Fleas and mites – Fleas can be a menace all year round and due to central heating will be attacking your dog even in the depths of winter! Consider treating the house with a suitable product. Ask your vet to recommend a good product – treatment will can provide cover for several months on end.

Tiny harvest mites are very difficult to see, but pay special attention to your pet’s tummy, ears, eyes and paws during the autumn months.
Both fleas and mites can cause infections and other problems.

Pesticides – Many people use household poisons to keep rodents and insects at bay. If your pet ingests one of these highly toxic products it could produce illness or even death. Beware, in your own home of where you place these products and when walking your dog, be sure you watch him carefully.

Children’s toys – children may leave their tiny toys and toxic craft material such as glue, magic markers etc. laying around so try to keep a close eye on this and try to get the children to tidy up after themselves!
If your pup chews and/or swallows one of these items he could experience an upset tummy or even more serious – a blockage.

Mushrooms and other outdoor hazards – Be aware of the growing threat of poisonous mushrooms during the autumn months. Should you spot your dog eating a mushroom and are unsure if it is poisonous or not, contact your vet immediately – better to be safe than sorry.
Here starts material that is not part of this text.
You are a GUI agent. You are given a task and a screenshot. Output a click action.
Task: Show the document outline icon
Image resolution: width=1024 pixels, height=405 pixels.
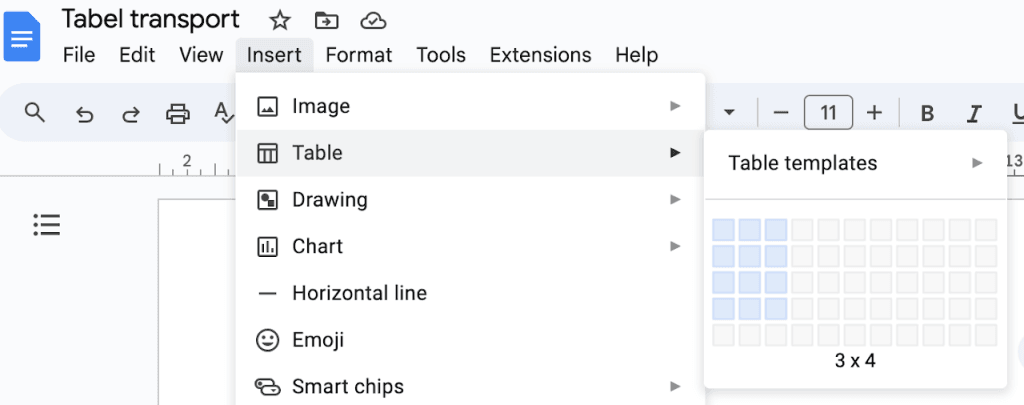[47, 225]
Conkers. Serious cases of poisoning are rare – ingestion can cause marked gastro-intestinal signs – drooling, retching, vomiting, diarrhoea and abdominal pai

Antifreeze is toxic and has a sweet taste and can attract dogs so do be vigilant and do not let your dog drink from puddles in car parks etc.

Dogs must have access to fresh drinking water. If you also have an outdoor water bowl it could possibly freeze so keep a close eye on it.

Older pets – just like older humans, aging pets may have developed arthritic joints that make them more sensitive to the cold weather. Think about getting them a dog coat and check that your walks are not too long for them.

Remember If you employ a dog walker or dog sitter to help with your pet(s) be sure they’re aware of the hazards also.